The grandmother of two children with French nationality killed in an Israeli strike in Gaza has filed a legal complaint in Paris, accusing Israel of "genocide" and "murder," her lawyer said on Friday, June 6. Jacqueline Rivault filed her complaint with the "crimes against humanity" section of the Court of Paris, lawyer Arie Alimi said.
Rivault hopes the fact that her daughter's children, aged 6 and 9, were French citizens means the country's judiciary will decide it has jurisdiction to designate a judge to investigate the allegations. Rights groups, lawyers and some Israeli historians have described the Gaza war as "genocide." But Israel, created in the aftermath of the Nazi Holocaust of Jews during World War II, vehemently rejects the explosive term.

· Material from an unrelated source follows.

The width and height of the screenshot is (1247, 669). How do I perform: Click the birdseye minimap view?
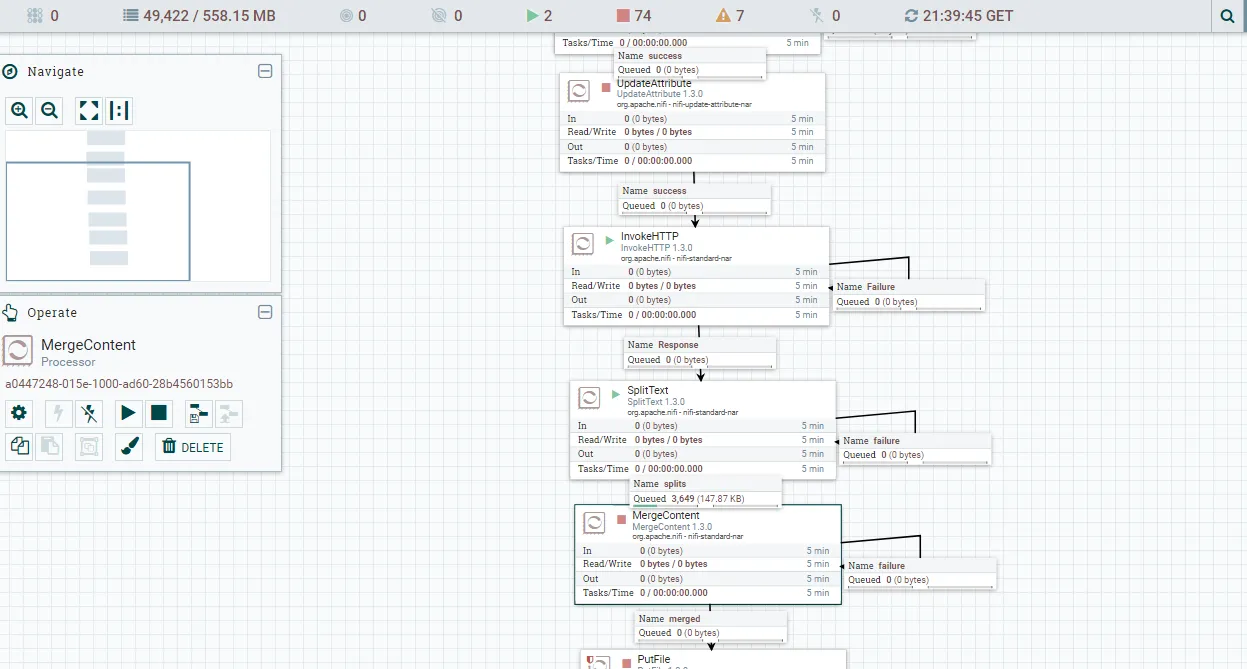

The complaint states that "two F16 missiles fired by the Israeli army" killed Janna, 6, and Abderrahim Abudaher, 9, in northern Gaza on October 24, 2023." They and their family had sought refuge in another home "between Faluja and Beit Lahia" after leaving their own two days earlier due to heavy bombardment, the 48-page document stated. One missile entered "through the roof and the second directly into the room where the family was," it said. Abderrahim was killed instantly, while his sister Janna died shortly after being taken to a hospital.
The complaint argues the "genocide" allegation is based on the air strike being part of a larger Israeli project to "eliminate the Palestinian population and submit it to living conditions of a nature to entail the destruction of their group." Though formally against unnamed parties, the complaint explicitly targets Prime Minister Benjamin Netanyahu, the Israeli government and the military.
The children's brother Omar was severely wounded but still lives in Gaza with their mother, identified as Yasmine Z., the complaint said. A French court in 2019 convicted Yasmine Z. in absentia of having funded a "terrorist" group by distributing money in Gaza to members of Palestinian militant groups Hamas and the Islamic Jihad.